* **Assignment**: Scanning the entries below, copy every line that contains the word "Select".

Stored items:
-*-
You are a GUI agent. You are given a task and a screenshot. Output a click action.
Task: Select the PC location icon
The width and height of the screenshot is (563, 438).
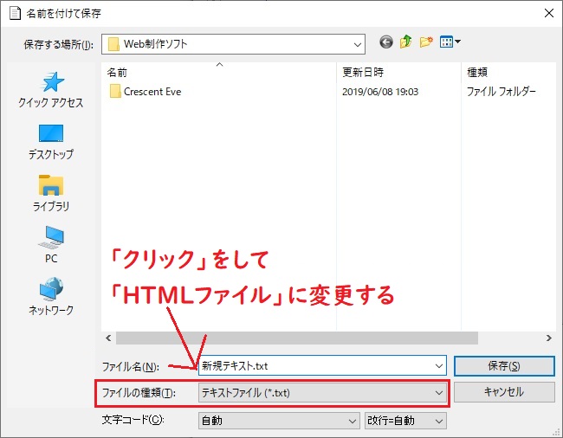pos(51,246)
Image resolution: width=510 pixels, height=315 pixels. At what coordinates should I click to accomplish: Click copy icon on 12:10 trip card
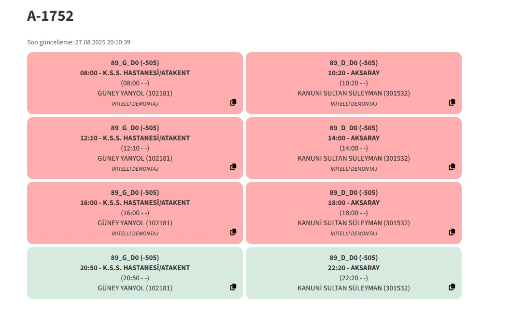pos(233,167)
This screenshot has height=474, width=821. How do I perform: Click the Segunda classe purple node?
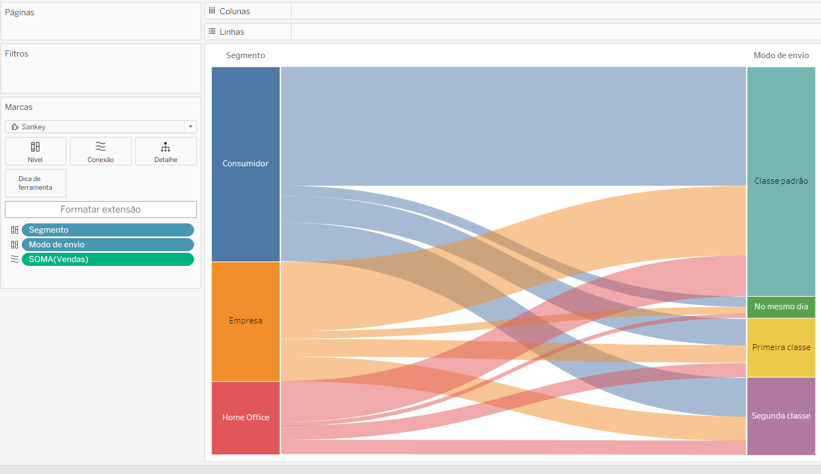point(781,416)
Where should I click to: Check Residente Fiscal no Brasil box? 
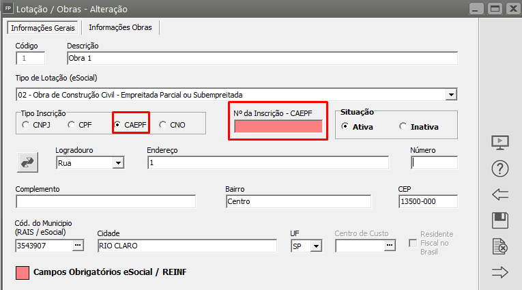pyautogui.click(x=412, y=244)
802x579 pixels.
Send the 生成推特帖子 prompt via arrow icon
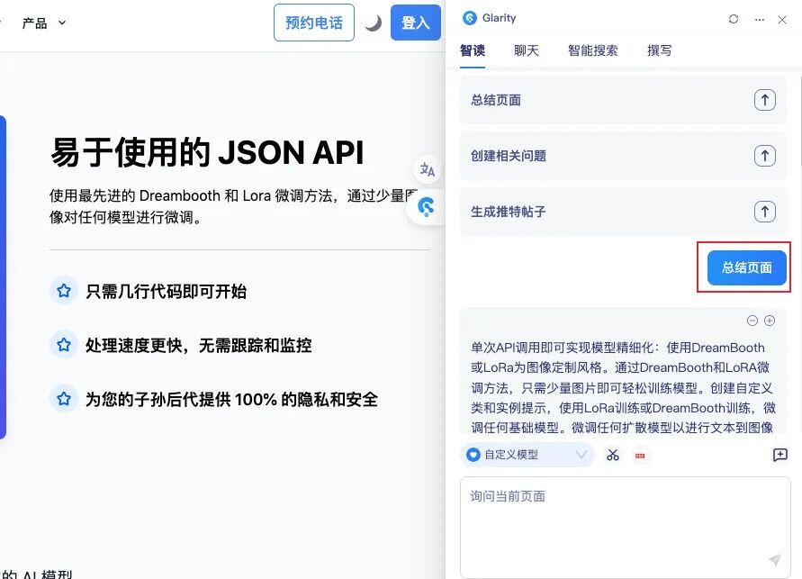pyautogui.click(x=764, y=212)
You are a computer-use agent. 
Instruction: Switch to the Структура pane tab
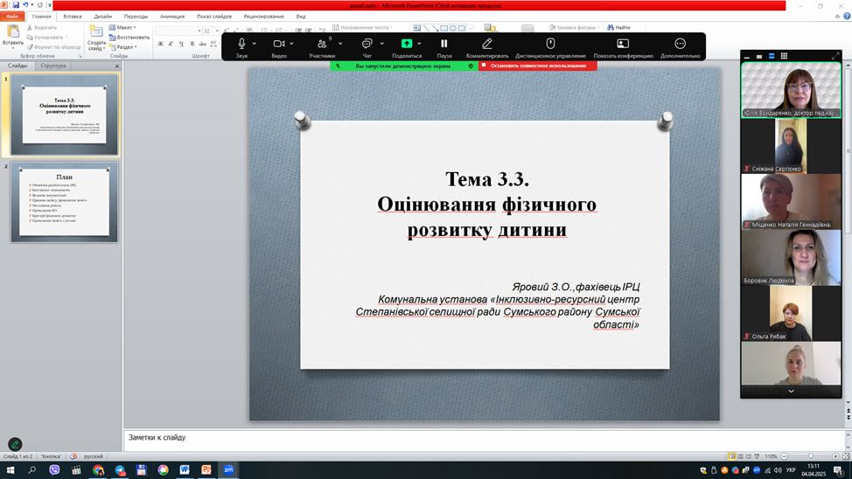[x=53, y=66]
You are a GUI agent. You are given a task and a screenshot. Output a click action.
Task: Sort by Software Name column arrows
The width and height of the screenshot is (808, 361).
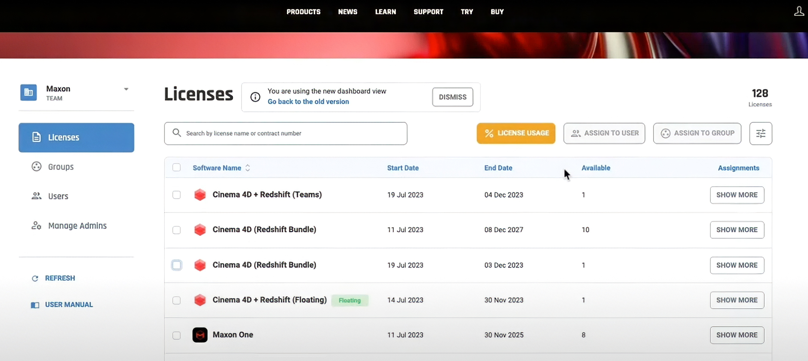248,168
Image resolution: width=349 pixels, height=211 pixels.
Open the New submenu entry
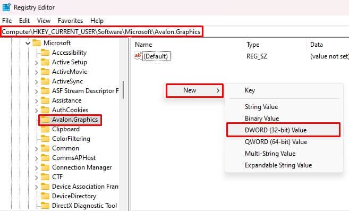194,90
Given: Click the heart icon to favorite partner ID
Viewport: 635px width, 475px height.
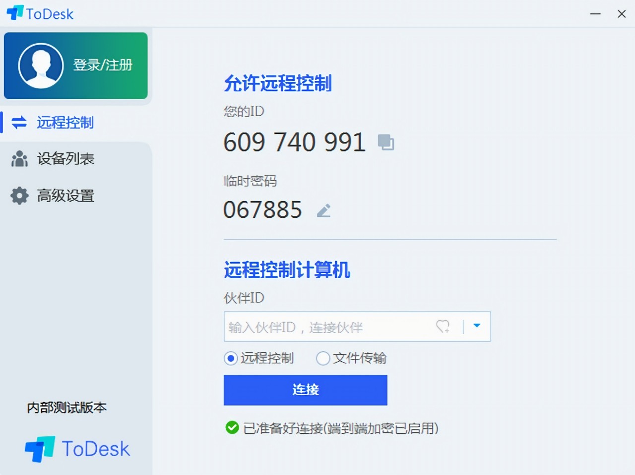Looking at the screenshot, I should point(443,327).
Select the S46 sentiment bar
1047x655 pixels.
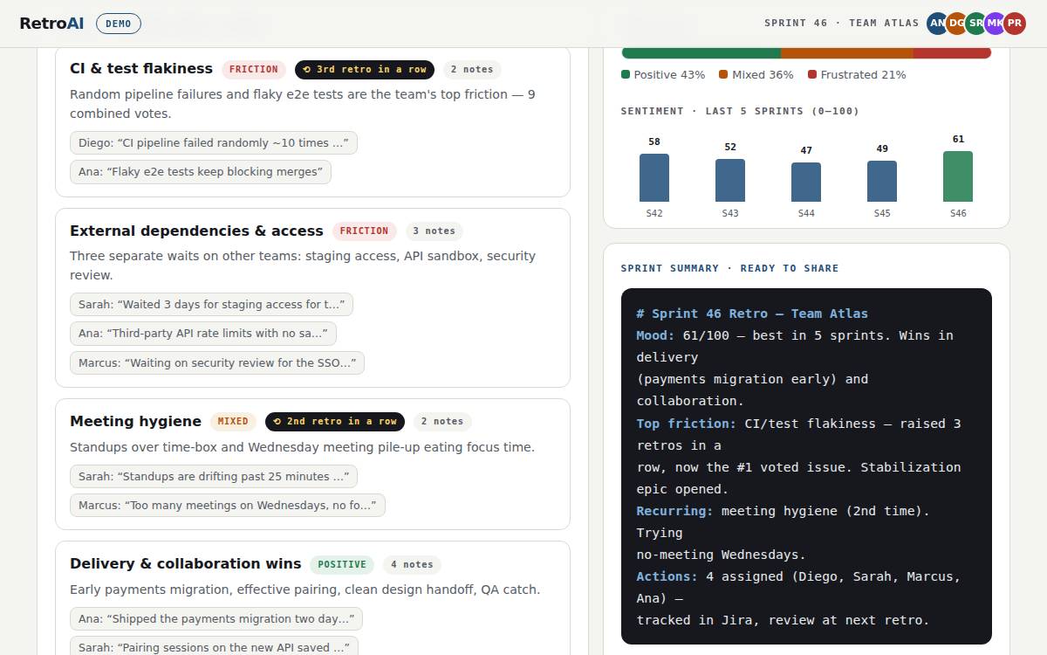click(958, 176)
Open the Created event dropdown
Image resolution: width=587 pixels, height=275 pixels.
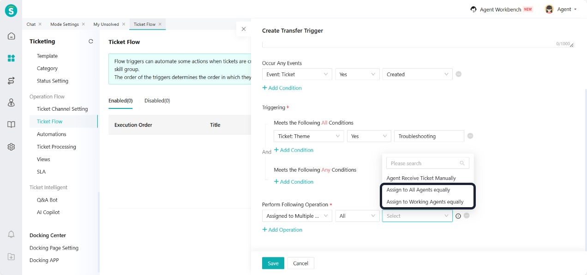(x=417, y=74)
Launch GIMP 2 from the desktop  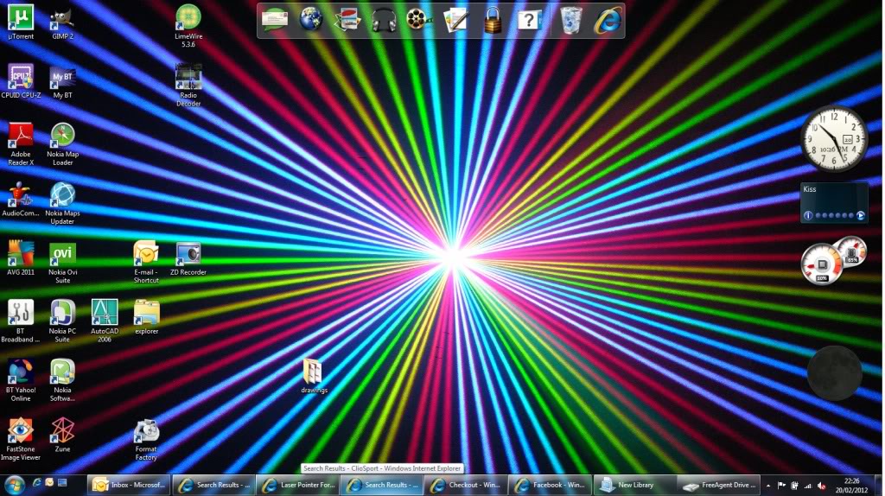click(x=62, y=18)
-*-
* **Your solution**:
Task: Select the PC location icon
Select the S46 sentiment bar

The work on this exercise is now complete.